解説
1 担当者にとって気になる?点
決算の真っ只中で、発見された虚偽表示を修正しない場合は、虚偽表示の金額のトータルがPMを超過してしまうことがあります。
このような状況のとき、ほとんどの経理担当者の方は、「直ちに正しい処理に修正しなければ」という考えるかもしれませんが、中には、「だったら、その枠自体を、今から大きく変更できないのか?」と考える方もいるのではないでしょうか?
2 経理担当者に理解してほしい点
結論から申し上げると、期末の監査中に、PMを変更することは、基本的にできないはずです。
理由は、多くの監査法人では、①PMを変更する場合には、監査法人内で事前に審査を受けて、了解を取っておく必要があることと、②その審査を受けることができる期限は期末日の前まで(3月決算期の場合、3月31日まで)、という①②の自主ルールを監査マニュアルで定めているはずためです。

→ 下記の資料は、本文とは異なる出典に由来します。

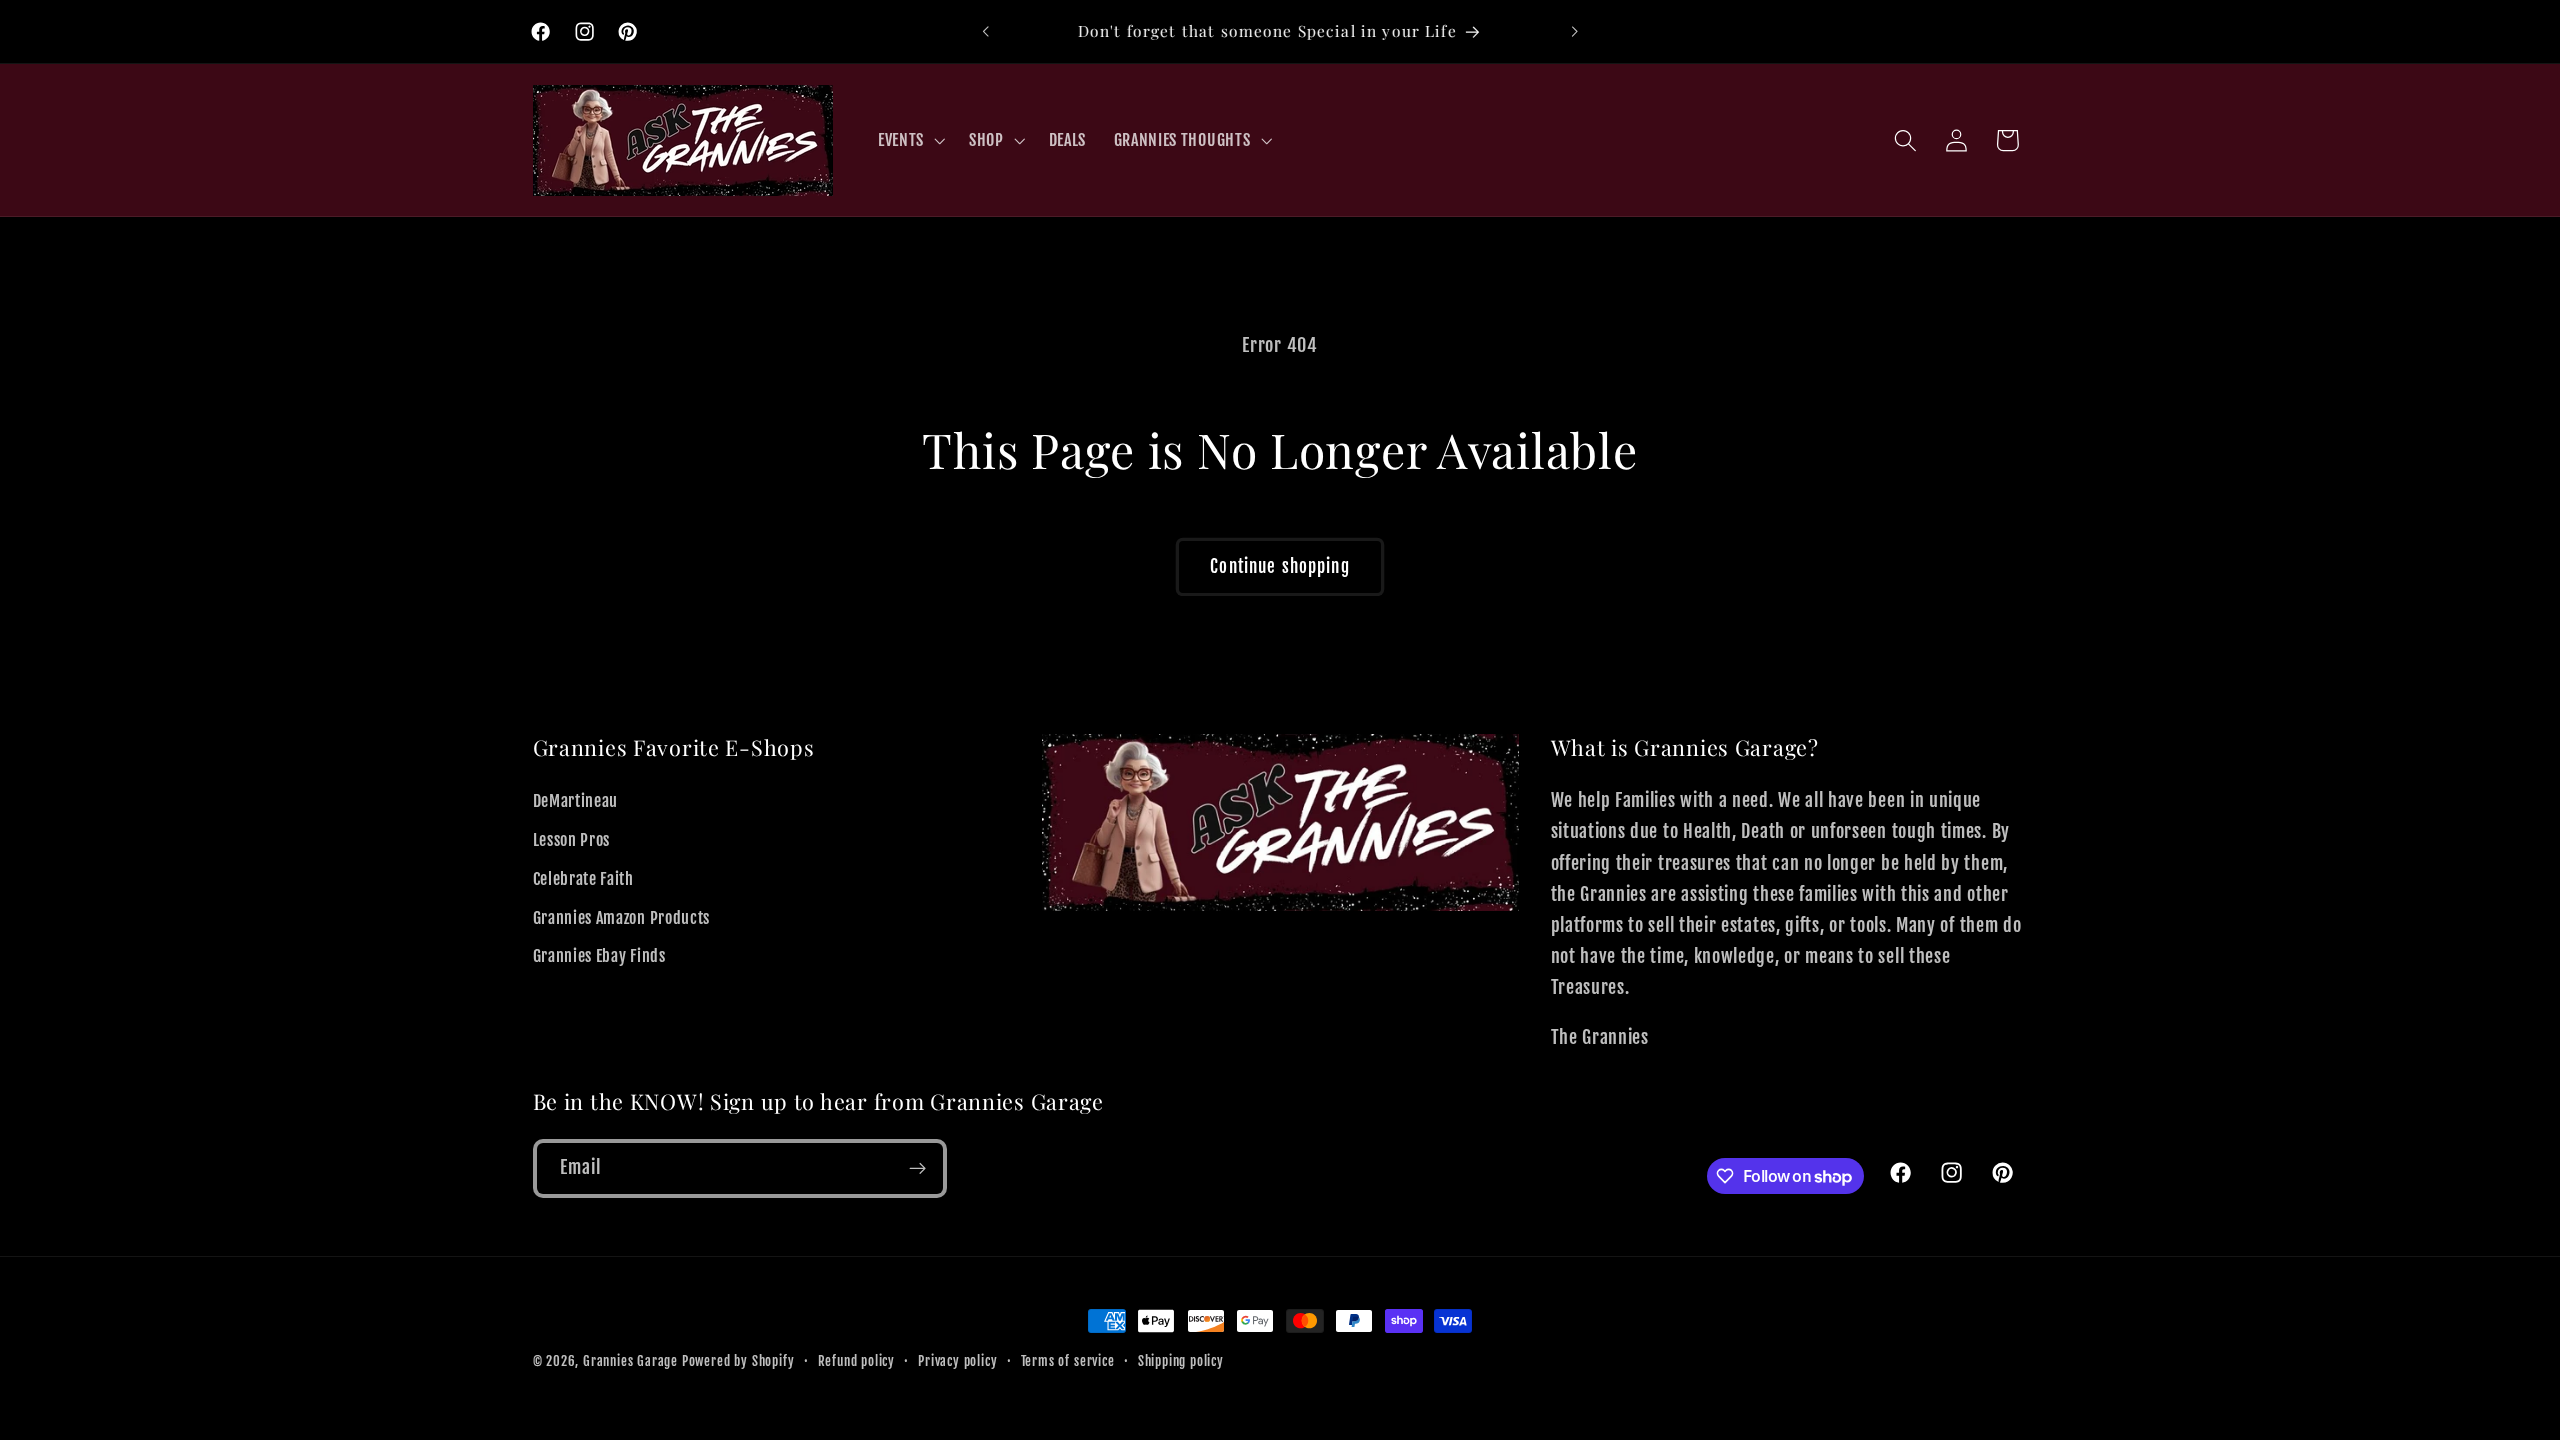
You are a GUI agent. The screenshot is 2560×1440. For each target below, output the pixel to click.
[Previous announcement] (986, 32)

実際、期末の監査期間に入ってからPMを大きくする方向へ変更していたことが、監査が終了した後に発覚した場合、「監査法人自体が、無限定適正意見を出したいがために、PMを変更した」と見做されても、仕方ないでしょう。
ただし、期末前には変更する余地があります。
したがって、経理担当者におかれましては、例えば、決算前の監査法人とのミーティングで、虚偽表示の扱いで監査法人との協議が平行線になったようなケースでは、それが虚偽表示でないことの説明資料を提供するのと併せて、PMの指標、金額ベースが変わり得るような情報を提供してあげるのもアリかと思います。
3 念のため補足する点
PMを変更することに関して実務上問題となるのが、JSOXの重要性の基準値を合わせる(=引き上げる)要否です。
従来よりPMが大きくなるわけですから、JSOX上の重要性期の基準値も、従来より大きくなるわけです。ですので、本来、経営者評価側も喜ぶ話のはずですが、、、実務上は、むしろやんわり断られる(無視される?)ことの方が多いです。
これは、①内部統制の毎年の基本計画で、当年度の重要性を決めているので、変更することを説明するのが煩雑であること、②JSOXも5年が過ぎて、不備が集計されることは稀であり、敢えて重要性の金額を増やすメリットを感じないため、という2つの理由にあるようです。
【経理担当者にとって】
PMを用いて協議するのは、決算の前。
決算に入ったら、PMは羅針盤として使うのみに止め、PMを大きくしてもらおうと考えるのは、会社のためにならない。